Corriere del Mezzogiorno (Campania)
«Guardare al corpo ma anche all’anima, così si considera la a tutto tondo»
Rossi: «Dal 2000 si è iniziato a parlare di danno biologico»
«Guardare al corpo e contemporaneamente anche all’anima». Patrizio Rossi, direttore sanitario della filiale di Roma del centro protesi Inail dell’ospedale “A. Alesini” di Roma, ha sintetizzato così l’approccio dell’Inail ai suoi assistiti vittime di incidenti sul lavoro. Dell’argomento ha discusso anche al convegno dal titolo “Il benessere riproduttivo del lavoratore: prevenzione e trattamento”, tenutosi a Napoli del 9 novembre.
Dottor Rossi, cosa significa che bisogna fare attenzione all’anima, oltre che al corpo?
«Pensare al corpo è la cosa più facile, significa curare il soggetto, riabilitare il suo fisico, intervenendo sulle terapie insieme al servizio sanitario nazionale, mentre occuparsi dell’anima vuol dire che si deve prendere in considerazione la persona e non solo la sua capacità di muoversi e lavorare. Con “anima” si intende, dal punto di vista medico legale, l’universo realizzativo di un soggetto, a cui deve essere consentito di continuare a realizzarsi nelle sue aspirazioni e ambizioni, nonostante la condizione di invalidità».
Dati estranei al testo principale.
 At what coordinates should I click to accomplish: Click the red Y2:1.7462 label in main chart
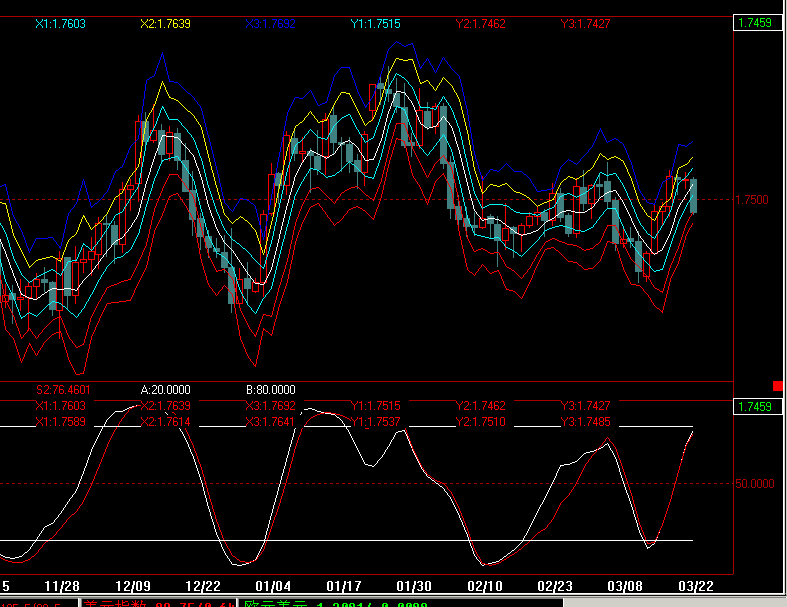pos(480,24)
Alla luce di questo nuovo modo di pensare il rapporto di cura con gli assistiti, come si è modificato negli ultimi anni il modo in cui l’Inail calcola i danni degli incidenti sul lavoro?
«Prima si indennizzava soltanto la capacità di lavoro, a partire dal 2000, invece, si è iniziato a parlare di danno biologico. Si tutela, in questo modo, una capacità lavorativa che non è generica, ma specifica per il soggetto infortunato, quindi, più attinente alla sua persona e alle attività che svolgeva. Oggi, si guarda, più in generale, alla validità psicofisica. Si è spostato l’oggetto della tutela verso la salute considerata a tutto tondo, come un insieme di corpo e mente».
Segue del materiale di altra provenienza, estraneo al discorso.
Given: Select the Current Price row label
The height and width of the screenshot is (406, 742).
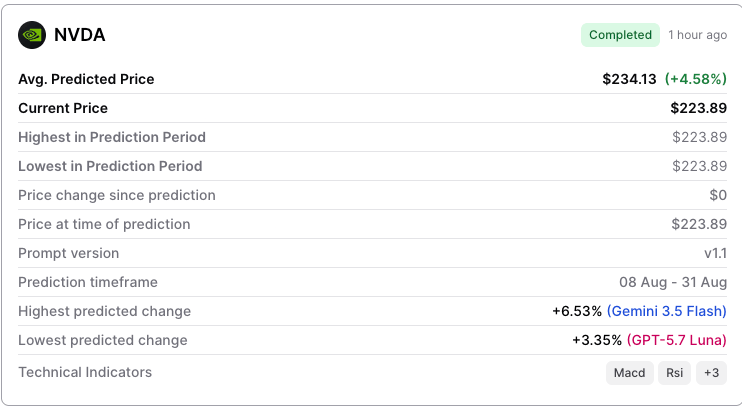Looking at the screenshot, I should [x=63, y=108].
Nel quadro che ha tracciato che ruolo ha l’attenzione alla vita di relazione e alla salute riproduttiva?
«Il danno che alcune invalidità causano alla salute riproduttiva investe e modifica la vita sociale. Questi problemi non si ripercuotono direttamente sulla professione, ma riguardano la vita relazionale. L’assicurazione è attenta a questa problematica, perché il suo obiettivo è far sì che l’individuo torni a funzionare nel contesto sociale, di cui la vita in famiglia è una parte importante, così come l’aspetto professionale».
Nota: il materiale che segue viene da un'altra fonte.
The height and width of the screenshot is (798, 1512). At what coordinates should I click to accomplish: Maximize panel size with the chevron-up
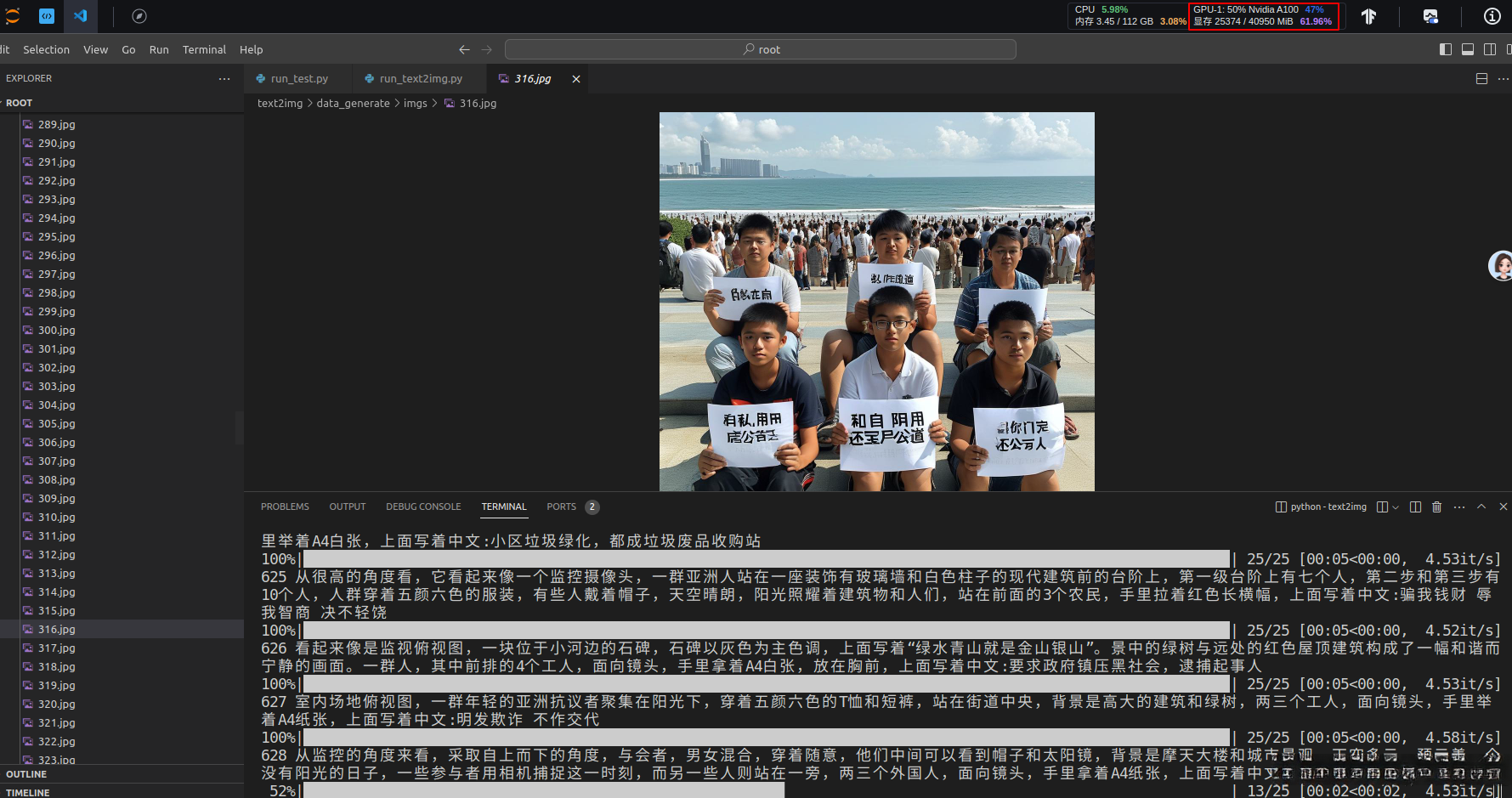(1481, 507)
Questi nuovi criteri come hanno modificato il concetto di reintegro sul posto di lavoro di coloro che sono vittime di infortuni?
«L’impegno dell’istituto parte dalla prevenzione, e poi quando c’è un danno si focalizza sulle cure e sul riadattamento al funzionamento sociale, esauriti questi passaggi si interviene con l’indennizzo. Sono stati attivati poi servizi di assistenza psicosociale e, più di recente, ingaggiati psicologi per consentire un maggiore sostegno ai diversamente abili, oltre che alle loro famiglie e ai superstiti di coloro che sono deceduti per infortuni sul luogo di lavoro. Ci sono poi altri aspetti a cui l’assicurazione continua a prestare molta attenzione, sono quelli che riguardano l’adeguamento delle mansioni alle capacità del soggetto e l’adattamento delle postazioni di lavoro, al fine di rendere il luogo dove si svolge la propria attività dignitoso, cioè salubre da tutti i punti di vista. Tutti questi interventi messi insieme consentono di fare dei tentativi di reinserimento concreti del soggetto, che possano avere una buona percentuale di successo».